**What this task involves**
Copy the material below from its first line through the line containing "The height and", substituting "Google" for "Microsoft" and changing nothing else. Output only those lines.

>> begin Entries provided

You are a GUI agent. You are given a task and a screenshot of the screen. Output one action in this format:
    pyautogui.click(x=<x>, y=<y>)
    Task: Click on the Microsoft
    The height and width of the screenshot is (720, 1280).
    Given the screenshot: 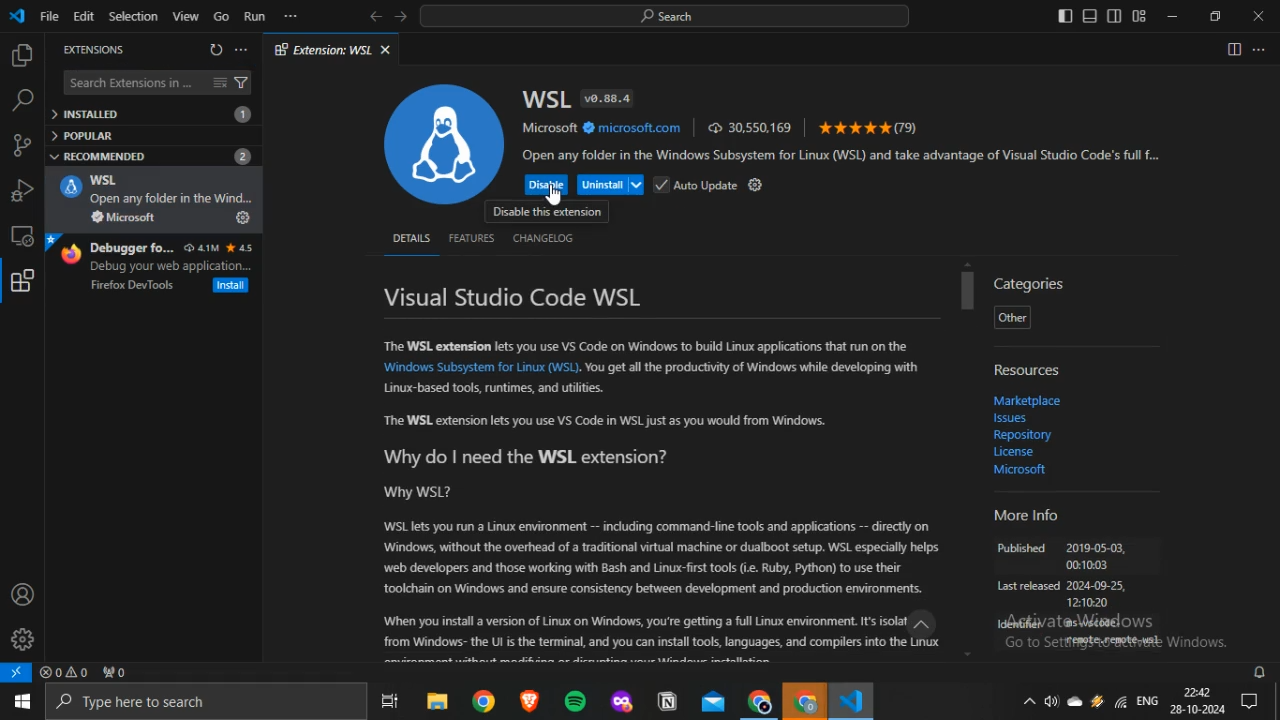 What is the action you would take?
    pyautogui.click(x=123, y=217)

>> end Entries provided

**Reply to the task**
You are a GUI agent. You are given a task and a screenshot of the screen. Output one action in this format:
    pyautogui.click(x=<x>, y=<y>)
    Task: Click on the Google
    The height and width of the screenshot is (720, 1280).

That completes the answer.